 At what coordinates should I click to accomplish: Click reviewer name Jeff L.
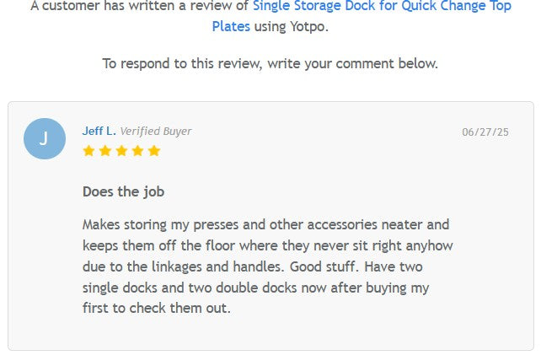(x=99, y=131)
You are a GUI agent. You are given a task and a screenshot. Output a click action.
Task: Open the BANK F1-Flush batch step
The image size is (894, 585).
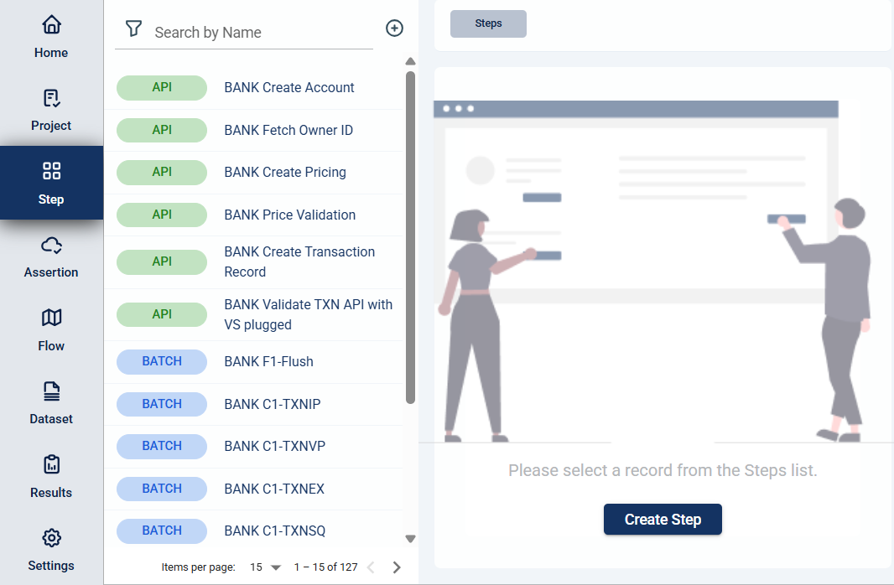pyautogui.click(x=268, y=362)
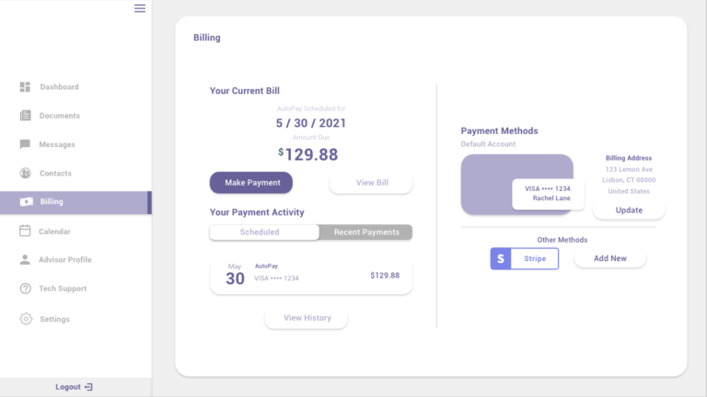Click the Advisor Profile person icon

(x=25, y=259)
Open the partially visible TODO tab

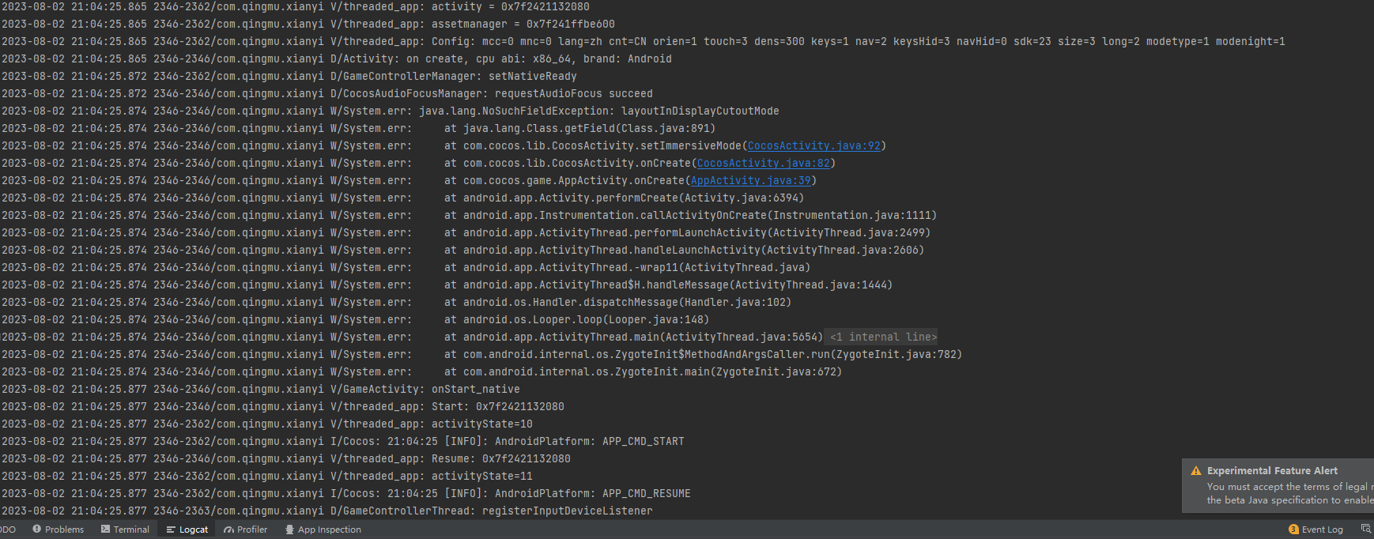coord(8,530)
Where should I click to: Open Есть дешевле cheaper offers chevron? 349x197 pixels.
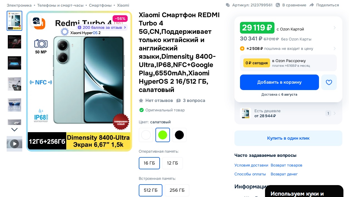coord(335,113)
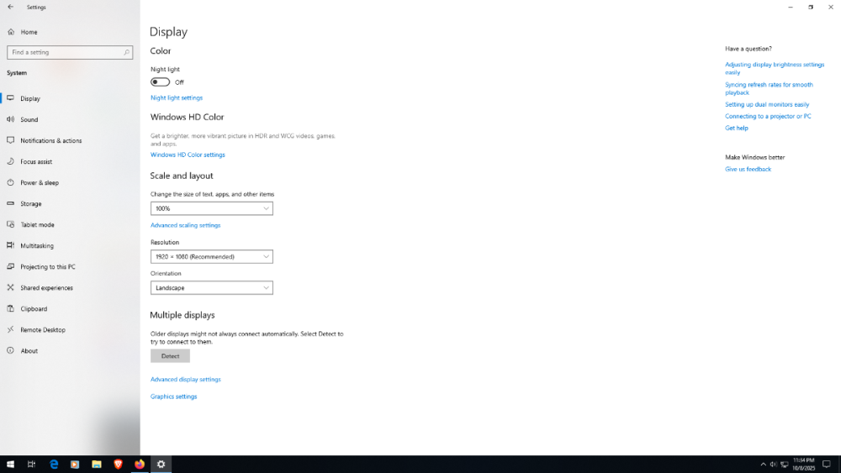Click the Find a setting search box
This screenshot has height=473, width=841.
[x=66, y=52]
************
[WORK ITEM] Everything from the line with "Open the partially visible TODO tab" through the end of the records above, and nothing else, is to be quoted exactly; please leave the pictures out.

[RESPONSE FOR THIS EXERCISE]
Open the partially visible TODO tab

coord(8,530)
Where should I click to: Open Есть дешевле cheaper offers chevron? 349x197 pixels.
coord(335,113)
Click the Find a setting search box
This screenshot has height=473, width=841.
[x=66, y=52]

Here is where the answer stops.